Rencana akuisisi perusahaan pelayaran Hyundai LNG Shipping oleh Frontier Resources yang merupakan afiliasi Grup Sinar Mas dilaporkan memasuki babak akhir pada Rabu (6/5/2026). Peninjauan pemerintah Korea Selatan terhadap transaksi bernilai triliunan rupiah tersebut diperkirakan akan rampung dalam waktu dekat.

Dilansir dari Ekonomi, konsorsium IMM Private Equity selaku pihak penjual menargetkan penyelesaian transaksi paling cepat pada akhir Mei atau awal Juni 2026. Langkah ini mengikuti progres positif dari dua prasyarat utama yang diawasi otoritas setempat.

Berdasarkan data industri perbankan investasi pada 4 Mei 2026, Kementerian Perdagangan, Industri, dan Energi Korea Selatan tengah memfinalisasi peninjauan keamanan investasi asing. Secara bersamaan, Korea Fair Trade Commission juga sedang menyelesaikan tinjauan terkait penggabungan usaha tersebut.

Pasar memberikan proyeksi optimistis terhadap hasil peninjauan yang diperkirakan rilis pada pertengahan bulan ini. Hingga saat ini, belum ditemukan faktor krusial yang berpotensi membatalkan kesepakatan bisnis antara perusahaan Indonesia dan Korea Selatan tersebut.

Grup Sinar Mas juga dilaporkan telah mengajukan sejumlah persyaratan baru guna meredam kekhawatiran publik di Korea Selatan. Komitmen tersebut mencakup jaminan ketersediaan lapangan kerja serta perlindungan terhadap infrastruktur transportasi energi nasional negara tersebut.

Data perbankan pada 29 April 2026 mengonfirmasi bahwa Frontier Resources berkomitmen mempertahankan tenaga kerja yang ada. Selain itu, status Hyundai LNG sebagai perusahaan pelayaran nasional Korea Selatan akan tetap dijaga meskipun kepemilikan berpindah tangan.

Langkah strategis ini diambil setelah munculnya gelombang protes terkait potensi gangguan keamanan energi.
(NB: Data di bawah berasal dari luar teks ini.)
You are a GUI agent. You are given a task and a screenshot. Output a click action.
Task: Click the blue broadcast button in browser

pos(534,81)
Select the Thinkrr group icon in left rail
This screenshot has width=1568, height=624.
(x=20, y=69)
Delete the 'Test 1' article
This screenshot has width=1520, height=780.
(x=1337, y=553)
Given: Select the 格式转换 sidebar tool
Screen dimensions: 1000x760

Penjualan ini sebelumnya dikhawatirkan memicu pengambilalihan perusahaan infrastruktur energi lain oleh pihak asing serta ancaman pengurangan tenaga kerja di wilayah Busan.
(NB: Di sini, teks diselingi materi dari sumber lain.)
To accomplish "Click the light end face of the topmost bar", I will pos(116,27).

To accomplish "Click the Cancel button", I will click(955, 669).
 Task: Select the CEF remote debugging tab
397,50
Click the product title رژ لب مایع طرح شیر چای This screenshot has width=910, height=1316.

Transaksi ini melibatkan penjualan 100 persen saham Aegis One, perusahaan induk Hyundai LNG Shipping, dengan nilai mencapai 3,8 triliun won atau setara Rp43,05 triliun. Nilai ekuitas bersih dalam kesepakatan ini ditaksir sebesar 400 miliar won atau sekitar Rp4,53 triliun.

Hyundai LNG Shipping saat ini mengoperasikan 12 kapal LNG dan 6 kapal LPG, menjadikannya operator kapal gas cair terbesar di Korea Selatan. Perusahaan tersebut memegang peran vital dengan menangani sekitar 25 hingga 30 persen volume gas impor domestik melalui kontrak jangka panjang.